In contrast, there have been few studies of antioxidant systems, including those that involve Prx, in the eukaryotic algae that cause harmful algal blooms (HABs)—mainly raphidophytes and dinoflagellates—and induce the mass mortality of aquacultured fish. The raphidophyte genus Chattonella (Figure 1), in particular, has caused huge economic losses to the aquaculture industry in Japan: approximately JPY 7.1 billion in 1972 in the Harima-nada marine region [10], for example, as well as JPY 2.9 billion in 2009 and JPY 5.3 billion in 2010 in the Yatsushiro Sea [11]. This genus has also caused the mass mortality of cultured southern bluefin tuna in Australia [12] and of salmon in Norway [13]. In the field of HAB studies, it is essential to clarify the environmental factors (e.g., temperature, light intensity, and nutrient concentrations) that affect algal growth and physiology in order to predict bloom dynamics and thereby mitigate damage to fisheries.

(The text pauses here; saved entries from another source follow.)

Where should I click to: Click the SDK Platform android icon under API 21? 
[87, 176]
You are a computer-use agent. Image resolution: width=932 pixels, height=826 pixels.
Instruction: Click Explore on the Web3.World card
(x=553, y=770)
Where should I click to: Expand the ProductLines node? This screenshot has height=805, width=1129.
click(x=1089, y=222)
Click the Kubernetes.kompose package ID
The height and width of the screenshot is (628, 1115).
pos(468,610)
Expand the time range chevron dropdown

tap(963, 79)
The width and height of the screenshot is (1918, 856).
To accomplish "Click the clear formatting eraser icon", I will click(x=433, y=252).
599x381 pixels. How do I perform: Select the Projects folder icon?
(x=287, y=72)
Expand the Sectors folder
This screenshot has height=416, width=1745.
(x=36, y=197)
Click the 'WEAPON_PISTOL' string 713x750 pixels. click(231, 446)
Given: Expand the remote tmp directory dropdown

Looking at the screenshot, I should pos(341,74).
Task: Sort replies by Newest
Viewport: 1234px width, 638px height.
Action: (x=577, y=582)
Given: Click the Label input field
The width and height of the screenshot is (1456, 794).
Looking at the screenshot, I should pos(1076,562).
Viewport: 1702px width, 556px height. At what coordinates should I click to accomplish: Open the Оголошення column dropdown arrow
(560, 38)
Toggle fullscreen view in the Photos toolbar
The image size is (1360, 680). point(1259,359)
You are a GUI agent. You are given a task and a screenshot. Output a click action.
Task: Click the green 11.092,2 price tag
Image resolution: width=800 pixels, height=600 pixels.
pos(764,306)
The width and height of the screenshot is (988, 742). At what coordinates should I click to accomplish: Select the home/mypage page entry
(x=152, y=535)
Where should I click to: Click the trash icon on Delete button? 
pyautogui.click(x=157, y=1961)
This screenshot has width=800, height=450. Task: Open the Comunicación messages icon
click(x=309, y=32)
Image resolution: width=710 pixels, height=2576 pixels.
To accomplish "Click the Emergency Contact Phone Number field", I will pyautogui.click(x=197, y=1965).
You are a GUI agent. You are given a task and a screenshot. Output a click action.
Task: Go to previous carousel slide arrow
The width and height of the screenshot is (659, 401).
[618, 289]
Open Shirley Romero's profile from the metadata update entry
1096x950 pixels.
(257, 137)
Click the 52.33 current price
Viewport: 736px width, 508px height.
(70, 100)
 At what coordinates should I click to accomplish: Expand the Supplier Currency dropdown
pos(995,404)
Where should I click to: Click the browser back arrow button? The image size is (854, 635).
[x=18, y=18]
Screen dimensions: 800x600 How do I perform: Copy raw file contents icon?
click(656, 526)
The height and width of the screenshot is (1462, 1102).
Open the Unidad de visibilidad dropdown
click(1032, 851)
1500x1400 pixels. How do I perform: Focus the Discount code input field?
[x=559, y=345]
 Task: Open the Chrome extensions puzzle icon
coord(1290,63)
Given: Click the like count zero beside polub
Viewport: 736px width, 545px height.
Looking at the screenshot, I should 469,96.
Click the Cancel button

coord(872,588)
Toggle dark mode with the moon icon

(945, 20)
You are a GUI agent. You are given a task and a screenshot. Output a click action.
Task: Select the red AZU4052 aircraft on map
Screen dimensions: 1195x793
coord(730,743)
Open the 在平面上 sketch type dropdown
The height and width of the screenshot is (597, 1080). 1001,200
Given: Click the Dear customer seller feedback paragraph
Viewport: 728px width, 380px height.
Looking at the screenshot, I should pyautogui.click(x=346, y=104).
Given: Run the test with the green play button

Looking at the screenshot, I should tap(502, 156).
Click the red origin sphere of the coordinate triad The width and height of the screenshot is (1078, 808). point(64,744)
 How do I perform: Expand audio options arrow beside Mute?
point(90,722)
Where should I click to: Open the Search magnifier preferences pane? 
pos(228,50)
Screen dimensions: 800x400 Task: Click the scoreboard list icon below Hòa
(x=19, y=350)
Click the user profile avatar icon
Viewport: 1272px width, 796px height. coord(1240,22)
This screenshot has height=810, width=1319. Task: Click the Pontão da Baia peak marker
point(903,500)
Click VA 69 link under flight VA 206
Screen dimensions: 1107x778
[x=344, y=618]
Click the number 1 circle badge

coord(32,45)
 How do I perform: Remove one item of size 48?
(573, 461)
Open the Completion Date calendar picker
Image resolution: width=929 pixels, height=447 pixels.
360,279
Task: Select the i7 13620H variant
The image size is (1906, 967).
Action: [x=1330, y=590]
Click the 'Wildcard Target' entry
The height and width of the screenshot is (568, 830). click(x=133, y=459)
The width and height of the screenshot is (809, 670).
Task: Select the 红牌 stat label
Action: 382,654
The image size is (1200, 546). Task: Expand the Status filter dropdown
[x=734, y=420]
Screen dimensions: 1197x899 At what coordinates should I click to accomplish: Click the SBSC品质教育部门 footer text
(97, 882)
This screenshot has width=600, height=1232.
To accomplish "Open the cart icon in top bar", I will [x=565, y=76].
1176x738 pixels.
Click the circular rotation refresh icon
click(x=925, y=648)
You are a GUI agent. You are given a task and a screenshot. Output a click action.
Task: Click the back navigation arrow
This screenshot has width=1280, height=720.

Figure 1. An image of Chattonella marina var. antiqua.

Many laboratory [14][15] and field [16][17] studies have investigated the effects of environmental factors on the growth of Chattonella. Generally, the formation of phytoplankton blooms is affected by factors such as algal growth, predation pressure, and physical transport processes [18][19][20]. C. marina has been reported to grow under a broad range of temperature (15–30 °C) and salinity (10–35) conditions, and its growth rate has been reported to saturate at light intensities of 110 µmol photons m–2 s–1 [20]. Qiu et al. [21] reported that C. marina is capable of growing under severe environmental conditions, including an irradiance as high as ~1000 µmol m–2 s–1, which is comparable to the average irradiance in surface seawater on a sunny, mid-summer day in coastal areas. However, excessive irradiance is harmful to photosynthetic organisms and may cause high rates of production of ROS. The implication is that the physiology of C. marina enables it to resist light-induced oxidative stress during growth and thereby allows it to frequently form dense midsummer blooms in the coastal marine waters of Western Japan. Although Portune et al. [22] investigated antioxidant activity of harmful raphidophytes, few molecular biological studies related to antioxidant activities in HAB species, including C. marina, have been undertaken until recently.

A link between antioxidant enzymes and stress tolerance has been recognized for a broad range of organisms, including photosynthetic species. Miao et al. [23] reported that a mutant of the thale cress, Arabidopsis thaliana, contains a glutathione peroxidase (GPX) that enables it to tolerate a higher rate of water loss when stressed under drought conditions; this strain exhibits higher sensitivity to hydrogen peroxide (H2O2) treatment during seed germination and seedling development and produces more H2O2 in guard cells than wild-type strains. Insertion into the yeast of genes from the microalga Chlorella vulgaris Beijerinck that encode the antioxidant enzyme peroxiredoxin and NADPH-dependent thioredoxin reductase increases the tolerance of the yeast to freezing, heat, and oxidative stresses [24]. Knock-down strains of rice that contain functional ascorbate peroxidase (APX) isoforms exhibit earlier senescence than wild-type strains [25]. Antioxidant enzymes may thus be closely related to abiotic stress tolerance and growth potential.

C. marina generates higher amounts of ROS, such as the superoxide anion (O2) and H2O2, than other unicellular algae [22][26]. Growth activity in this species is also inhibited by decomposition of O2 and H2O2 caused by addition of superoxide dismutase (SOD) and catalase (CAT) [27]. A certain level of oxidative stress by O2 and H2O2 might, therefore, have a beneficial effect on C. marina growth. However, because ROS attack various cellular molecules such as DNA, RNA, proteins, and lipids [28][29], high concentrations of ROS can have deleterious effects on growth. In mammals and plants, lipid peroxidation is caused by oxidative stress from ROS and non-radical reactions mediated by lipoxygenase [30][31][32]. Therefore, C. marina, which generates relatively high amounts of ROS compared to other unicellular algae, is probably exposed to a high degree of oxidative stress, and it might protect itself from ROS with a sophisticated system involving the use of antioxidants.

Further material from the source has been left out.